Be suspicious of car accidents. Sometimes it’s obvious that they’re truly accidents. Sometimes they’re a little more sketchy. Having driven down that stretch of highway in the wee morning hours, I can tell you that it was likely pretty empty that night. Being rear-ended even slowing down for an exit? Highly unlikely. While it’s normal to pull over to examine the damage and exchange insurance and contact information after an accident that doesn’t disable your car, you can certainly control when and where you do so to maximize your safety. Not much is open in very late (or early, depending on your point of view) hours, but a gas station, convenience store, or police station might work for you. I happen to know there’s not much immediately off that exit even now, so it’s possible that staying there was the best option since that highway is busier even late at night than the road off that exit. In either case, don’t be afraid to call the police and report the accident and identifying information about the other vehicle. You might also request that they respond to where you will be pulling over. You’re not being a bother or paranoid; you’re taking reasonable measures to protect yourself from the possibility of an interaction going wrong.
If and when you do pull over, you don’t need to get out of your car right away. Maybe stay put, open the window a crack but not all the way, and let the other driver approach while you keep an eye on them in your mirrors. If you carry defensive weapons, maybe get that pepper spray in your hand or make sure that your shirt isn’t caught up behind your seat belt so you can get to your gun. Either way, start looking for pre-assault cues as they approach and while you’re interacting with them. I’m not saying you should have a gun pointed at the hapless person who had a bad day and rear-ended you, but making sure nothing is in the way of you defending yourself if they get violent? And I’m not saying that everyone in those circumstances is going to get angry and try to hurt you, but watching for signs of extreme anger and for tells like hands balling into fists? Those are good ideas.
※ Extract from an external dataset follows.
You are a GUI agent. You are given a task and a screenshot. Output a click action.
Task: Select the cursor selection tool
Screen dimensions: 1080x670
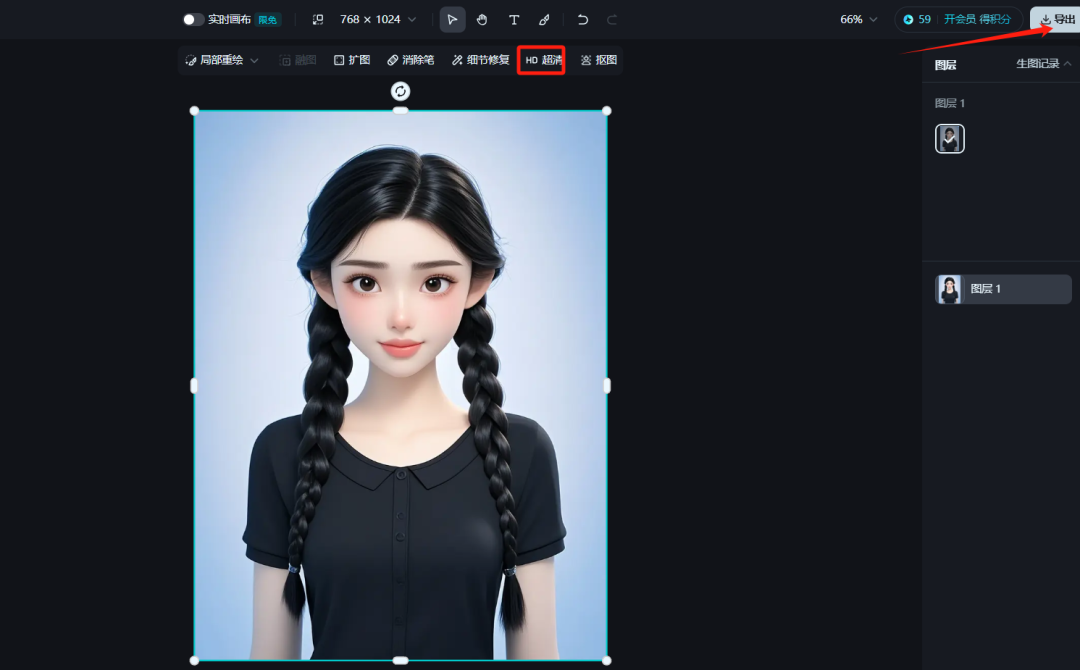(452, 19)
By the way, if flashing lights appear behind you, you don’t have to immediately pull over if you have a safety concern. Slow down, turn on your hazard blinkers and call 911 to report that you understand that an officer is trying to pull you over. Then pick a well-lit, well-trafficked area that will allow the officer to approach your car safely. Show, as much as you can, that you want to cooperate, but that you also want a setting that protects both you and the officer. Isolated environments can be unsafe for anyone. And stories like Aimee’s – and hers isn’t the only one by far – tell us that people impersonate cops, sometimes elaborately – complete with realistic lights, uniforms, and badges – and sometimes with ill intent. Being careful is not unreasonable.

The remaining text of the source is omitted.